A visit to the doctor’s office can be intimidating, but a thoughtfully designed exam room can offer an environment that empowers patients, according to Julka Almquist, a UC Irvine doctoral student in the department of Planning, Policy, & Design.
“Tension in the exam room often is intensified because of how it’s set up, especially when a patient is sitting across from a physician who’s looking over medical records and charts. Exam rooms haven’t changed much over the history of hospitals and clinics,” she says.
During a design research fellowship in the SPARC Innovation Lab at Mayo Clinic, Almquist collaborated on a study with design researchers from office furniture company Steelcase Inc. They wanted to know whether the design and decor of an exam room could affect a patient’s experience.

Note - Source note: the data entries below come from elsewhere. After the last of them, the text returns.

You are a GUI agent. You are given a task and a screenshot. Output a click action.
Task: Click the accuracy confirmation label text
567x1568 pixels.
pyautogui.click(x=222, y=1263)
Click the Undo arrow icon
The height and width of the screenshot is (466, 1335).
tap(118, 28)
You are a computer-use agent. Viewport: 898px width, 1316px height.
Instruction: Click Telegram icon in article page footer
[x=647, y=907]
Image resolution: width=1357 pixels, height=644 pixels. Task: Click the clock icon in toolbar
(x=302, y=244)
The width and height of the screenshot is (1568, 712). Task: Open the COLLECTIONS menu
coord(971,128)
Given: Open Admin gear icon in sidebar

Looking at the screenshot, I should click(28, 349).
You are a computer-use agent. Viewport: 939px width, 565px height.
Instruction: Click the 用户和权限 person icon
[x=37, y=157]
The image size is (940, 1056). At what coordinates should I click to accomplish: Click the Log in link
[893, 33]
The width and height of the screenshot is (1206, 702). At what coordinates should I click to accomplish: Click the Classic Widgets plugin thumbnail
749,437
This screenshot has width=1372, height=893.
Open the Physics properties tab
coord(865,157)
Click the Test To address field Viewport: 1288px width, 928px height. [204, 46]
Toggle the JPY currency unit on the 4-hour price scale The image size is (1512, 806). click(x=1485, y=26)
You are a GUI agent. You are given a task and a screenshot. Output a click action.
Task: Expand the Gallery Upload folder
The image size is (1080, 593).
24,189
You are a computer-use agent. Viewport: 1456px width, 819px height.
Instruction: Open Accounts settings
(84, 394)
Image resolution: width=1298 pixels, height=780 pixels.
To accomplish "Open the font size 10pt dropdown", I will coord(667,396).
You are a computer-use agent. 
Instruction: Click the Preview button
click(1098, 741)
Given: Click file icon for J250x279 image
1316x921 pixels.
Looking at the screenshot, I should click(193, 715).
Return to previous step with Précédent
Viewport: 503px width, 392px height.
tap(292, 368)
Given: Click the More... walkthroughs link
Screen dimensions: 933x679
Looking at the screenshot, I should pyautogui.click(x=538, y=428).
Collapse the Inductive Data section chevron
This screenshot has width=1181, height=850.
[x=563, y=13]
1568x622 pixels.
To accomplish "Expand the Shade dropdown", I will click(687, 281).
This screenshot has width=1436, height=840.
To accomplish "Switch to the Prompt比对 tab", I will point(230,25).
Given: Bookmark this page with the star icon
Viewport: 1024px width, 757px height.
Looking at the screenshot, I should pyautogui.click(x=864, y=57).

At the Rochester, Minn., hospital, 63 patient-doctor pairs were assigned to either a conventional room or an experimental one. In the conventional room, the patient and doctor sat across from each other, and only the physician had access to the computer screen and the patient’s medical records. The experimental space put the patient and doctor side by side facing the computer screen while seated at a semicircular desk giving both the physician and patient the ability to view their medical records and any information on the screen.
Ninety-seven percent of study participants assigned to the experimental room said they were highly satisfied with their involvement in the decision-making process, compared to 83 percent of patients seen in the standard room. Seventy-one percent of subjects in the experimental room reported that physicians allowed them to review their medical records on the computer screen, versus 45 percent in the standard room.